Every line from the one containing "Task: Toggle sources visibility eye icon" through the end of the data is to be copied exactly, and nothing outside that range.
***
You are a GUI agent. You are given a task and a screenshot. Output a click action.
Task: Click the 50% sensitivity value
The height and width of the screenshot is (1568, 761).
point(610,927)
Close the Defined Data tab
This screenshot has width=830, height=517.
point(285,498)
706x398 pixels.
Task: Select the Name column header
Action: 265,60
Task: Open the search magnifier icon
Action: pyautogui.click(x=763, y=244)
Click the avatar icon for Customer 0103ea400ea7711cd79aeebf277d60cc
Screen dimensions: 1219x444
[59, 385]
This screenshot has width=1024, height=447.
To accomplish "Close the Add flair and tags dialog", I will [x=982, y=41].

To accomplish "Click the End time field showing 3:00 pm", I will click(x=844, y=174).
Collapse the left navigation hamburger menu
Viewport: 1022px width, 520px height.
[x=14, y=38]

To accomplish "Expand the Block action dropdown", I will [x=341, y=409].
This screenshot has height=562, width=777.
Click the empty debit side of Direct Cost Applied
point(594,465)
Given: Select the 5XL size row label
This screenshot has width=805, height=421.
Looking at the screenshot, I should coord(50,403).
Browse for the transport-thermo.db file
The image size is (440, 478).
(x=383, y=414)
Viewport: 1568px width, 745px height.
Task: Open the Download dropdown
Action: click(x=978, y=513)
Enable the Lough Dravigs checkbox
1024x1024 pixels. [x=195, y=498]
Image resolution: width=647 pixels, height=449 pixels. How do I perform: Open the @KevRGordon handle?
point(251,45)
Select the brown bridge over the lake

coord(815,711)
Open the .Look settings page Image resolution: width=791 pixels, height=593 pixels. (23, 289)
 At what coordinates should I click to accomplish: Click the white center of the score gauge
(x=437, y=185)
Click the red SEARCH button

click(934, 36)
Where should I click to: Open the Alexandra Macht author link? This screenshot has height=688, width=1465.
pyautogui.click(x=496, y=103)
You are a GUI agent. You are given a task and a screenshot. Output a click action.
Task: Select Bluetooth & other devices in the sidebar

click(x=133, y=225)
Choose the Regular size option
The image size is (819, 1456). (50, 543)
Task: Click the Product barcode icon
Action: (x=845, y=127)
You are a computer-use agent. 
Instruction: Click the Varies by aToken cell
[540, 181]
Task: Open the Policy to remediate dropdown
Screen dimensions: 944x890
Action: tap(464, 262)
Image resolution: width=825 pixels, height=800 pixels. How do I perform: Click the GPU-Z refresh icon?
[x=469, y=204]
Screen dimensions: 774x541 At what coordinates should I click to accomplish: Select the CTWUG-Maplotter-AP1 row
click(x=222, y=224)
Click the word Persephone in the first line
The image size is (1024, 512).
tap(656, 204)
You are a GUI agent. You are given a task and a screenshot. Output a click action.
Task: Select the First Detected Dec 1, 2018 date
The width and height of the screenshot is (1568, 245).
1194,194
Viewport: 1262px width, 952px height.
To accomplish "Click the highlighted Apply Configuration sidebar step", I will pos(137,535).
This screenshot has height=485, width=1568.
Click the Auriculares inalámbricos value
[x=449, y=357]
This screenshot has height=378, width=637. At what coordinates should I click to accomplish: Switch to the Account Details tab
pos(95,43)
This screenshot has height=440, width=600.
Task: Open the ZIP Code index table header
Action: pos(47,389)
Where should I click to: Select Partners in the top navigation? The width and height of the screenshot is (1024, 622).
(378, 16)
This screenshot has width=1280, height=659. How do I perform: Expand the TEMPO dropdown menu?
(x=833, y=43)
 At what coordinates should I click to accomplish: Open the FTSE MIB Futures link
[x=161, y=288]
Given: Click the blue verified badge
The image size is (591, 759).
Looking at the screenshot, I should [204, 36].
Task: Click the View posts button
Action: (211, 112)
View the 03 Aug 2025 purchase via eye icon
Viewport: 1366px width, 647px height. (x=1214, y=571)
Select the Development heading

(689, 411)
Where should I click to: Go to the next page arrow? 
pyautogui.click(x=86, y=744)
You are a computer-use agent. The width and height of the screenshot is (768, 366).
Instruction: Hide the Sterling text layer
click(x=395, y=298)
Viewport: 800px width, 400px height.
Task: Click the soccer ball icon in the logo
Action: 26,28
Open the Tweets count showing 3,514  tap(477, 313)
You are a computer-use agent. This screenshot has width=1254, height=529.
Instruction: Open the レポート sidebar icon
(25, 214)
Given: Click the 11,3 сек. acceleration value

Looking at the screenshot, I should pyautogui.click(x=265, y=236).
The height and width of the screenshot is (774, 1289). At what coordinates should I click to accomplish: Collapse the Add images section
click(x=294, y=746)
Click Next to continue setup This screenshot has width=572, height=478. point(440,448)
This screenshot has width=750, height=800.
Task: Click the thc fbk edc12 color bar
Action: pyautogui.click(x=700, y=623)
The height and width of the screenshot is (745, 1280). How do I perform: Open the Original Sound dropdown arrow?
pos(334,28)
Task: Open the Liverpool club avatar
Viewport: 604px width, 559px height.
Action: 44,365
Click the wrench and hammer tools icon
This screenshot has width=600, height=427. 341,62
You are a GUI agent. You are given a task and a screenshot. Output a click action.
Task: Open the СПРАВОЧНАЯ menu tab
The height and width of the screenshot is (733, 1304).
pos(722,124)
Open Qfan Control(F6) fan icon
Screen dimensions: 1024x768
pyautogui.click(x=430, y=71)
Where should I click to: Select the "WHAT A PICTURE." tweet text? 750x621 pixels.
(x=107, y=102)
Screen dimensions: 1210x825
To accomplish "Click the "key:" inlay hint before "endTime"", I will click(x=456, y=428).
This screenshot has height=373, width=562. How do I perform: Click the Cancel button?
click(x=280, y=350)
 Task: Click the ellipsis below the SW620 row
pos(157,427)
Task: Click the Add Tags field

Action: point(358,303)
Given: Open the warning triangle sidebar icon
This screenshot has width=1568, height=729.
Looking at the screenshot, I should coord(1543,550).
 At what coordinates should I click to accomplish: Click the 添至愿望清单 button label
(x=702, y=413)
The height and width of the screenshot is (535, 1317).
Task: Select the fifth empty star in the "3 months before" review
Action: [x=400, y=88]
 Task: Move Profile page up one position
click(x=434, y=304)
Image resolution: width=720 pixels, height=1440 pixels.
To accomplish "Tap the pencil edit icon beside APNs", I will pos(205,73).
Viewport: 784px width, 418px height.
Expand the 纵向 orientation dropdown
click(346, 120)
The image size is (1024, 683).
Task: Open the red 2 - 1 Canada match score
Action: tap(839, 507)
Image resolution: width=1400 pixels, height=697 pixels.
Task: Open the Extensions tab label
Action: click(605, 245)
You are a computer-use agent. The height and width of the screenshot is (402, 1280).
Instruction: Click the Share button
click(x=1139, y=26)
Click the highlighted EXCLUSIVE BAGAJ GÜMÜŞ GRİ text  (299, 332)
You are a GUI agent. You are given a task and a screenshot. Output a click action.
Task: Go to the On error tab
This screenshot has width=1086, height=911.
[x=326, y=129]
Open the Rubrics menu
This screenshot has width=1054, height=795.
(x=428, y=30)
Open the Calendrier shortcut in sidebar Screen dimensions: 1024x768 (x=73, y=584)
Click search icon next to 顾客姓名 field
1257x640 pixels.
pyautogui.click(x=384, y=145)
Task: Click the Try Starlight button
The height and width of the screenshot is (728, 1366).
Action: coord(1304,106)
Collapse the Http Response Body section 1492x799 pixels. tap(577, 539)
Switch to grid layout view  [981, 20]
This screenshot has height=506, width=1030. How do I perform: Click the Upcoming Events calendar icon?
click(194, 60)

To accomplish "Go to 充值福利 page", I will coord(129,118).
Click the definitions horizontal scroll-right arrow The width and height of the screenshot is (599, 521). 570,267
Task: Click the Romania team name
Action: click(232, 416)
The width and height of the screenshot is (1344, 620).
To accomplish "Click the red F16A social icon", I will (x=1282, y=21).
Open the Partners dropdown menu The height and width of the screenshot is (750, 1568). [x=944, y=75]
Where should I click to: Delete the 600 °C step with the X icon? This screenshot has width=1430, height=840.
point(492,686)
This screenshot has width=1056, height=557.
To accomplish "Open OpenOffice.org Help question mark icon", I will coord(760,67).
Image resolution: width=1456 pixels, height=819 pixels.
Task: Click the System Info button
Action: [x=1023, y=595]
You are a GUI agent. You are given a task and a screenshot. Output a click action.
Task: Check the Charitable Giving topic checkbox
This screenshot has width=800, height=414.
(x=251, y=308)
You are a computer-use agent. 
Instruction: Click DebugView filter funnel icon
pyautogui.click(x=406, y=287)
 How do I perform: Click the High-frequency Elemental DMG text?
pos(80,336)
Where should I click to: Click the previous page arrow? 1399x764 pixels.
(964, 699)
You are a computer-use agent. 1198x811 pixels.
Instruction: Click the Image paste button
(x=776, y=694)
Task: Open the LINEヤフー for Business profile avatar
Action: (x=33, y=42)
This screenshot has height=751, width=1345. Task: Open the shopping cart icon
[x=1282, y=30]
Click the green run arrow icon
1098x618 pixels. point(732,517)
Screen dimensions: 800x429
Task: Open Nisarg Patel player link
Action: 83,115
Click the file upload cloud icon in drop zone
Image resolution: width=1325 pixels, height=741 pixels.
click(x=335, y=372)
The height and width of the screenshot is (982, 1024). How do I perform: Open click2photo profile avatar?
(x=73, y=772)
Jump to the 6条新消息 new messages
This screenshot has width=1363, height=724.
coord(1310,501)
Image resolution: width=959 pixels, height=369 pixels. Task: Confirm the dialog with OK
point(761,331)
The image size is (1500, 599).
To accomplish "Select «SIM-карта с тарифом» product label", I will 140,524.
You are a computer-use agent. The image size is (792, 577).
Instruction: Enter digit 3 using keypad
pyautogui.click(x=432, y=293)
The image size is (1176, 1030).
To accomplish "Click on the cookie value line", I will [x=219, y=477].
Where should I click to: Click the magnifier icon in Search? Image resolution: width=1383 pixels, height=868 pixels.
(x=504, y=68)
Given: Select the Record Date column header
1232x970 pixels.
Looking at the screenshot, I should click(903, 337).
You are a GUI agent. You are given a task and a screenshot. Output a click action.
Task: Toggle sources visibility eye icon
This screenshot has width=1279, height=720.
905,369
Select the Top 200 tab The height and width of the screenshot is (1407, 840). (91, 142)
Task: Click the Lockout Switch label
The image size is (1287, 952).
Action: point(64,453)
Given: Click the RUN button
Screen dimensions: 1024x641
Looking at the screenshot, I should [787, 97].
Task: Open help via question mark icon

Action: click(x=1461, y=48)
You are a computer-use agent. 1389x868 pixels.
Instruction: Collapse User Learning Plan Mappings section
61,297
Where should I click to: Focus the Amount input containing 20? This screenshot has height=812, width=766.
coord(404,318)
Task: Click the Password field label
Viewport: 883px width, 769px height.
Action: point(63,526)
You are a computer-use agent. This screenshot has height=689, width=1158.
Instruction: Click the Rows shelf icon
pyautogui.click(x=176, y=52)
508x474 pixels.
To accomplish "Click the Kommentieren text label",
***
*Exercise answer*:
Task: Toggle sources visibility eye icon
This screenshot has width=1279, height=720.
905,369
Select the Top 200 tab The height and width of the screenshot is (1407, 840). (91, 142)
Task: Click the Lockout Switch label
The image size is (1287, 952).
Action: point(64,453)
Given: Click the RUN button
Screen dimensions: 1024x641
Looking at the screenshot, I should [787, 97].
Task: Open help via question mark icon

Action: click(x=1461, y=48)
You are a computer-use agent. 1389x868 pixels.
Instruction: Collapse User Learning Plan Mappings section
61,297
Where should I click to: Focus the Amount input containing 20? This screenshot has height=812, width=766.
coord(404,318)
Task: Click the Password field label
Viewport: 883px width, 769px height.
Action: point(63,526)
You are a computer-use agent. This screenshot has height=689, width=1158.
Instruction: Click the Rows shelf icon
pyautogui.click(x=176, y=52)
508x474 pixels.
To accomplish "Click the Kommentieren text label",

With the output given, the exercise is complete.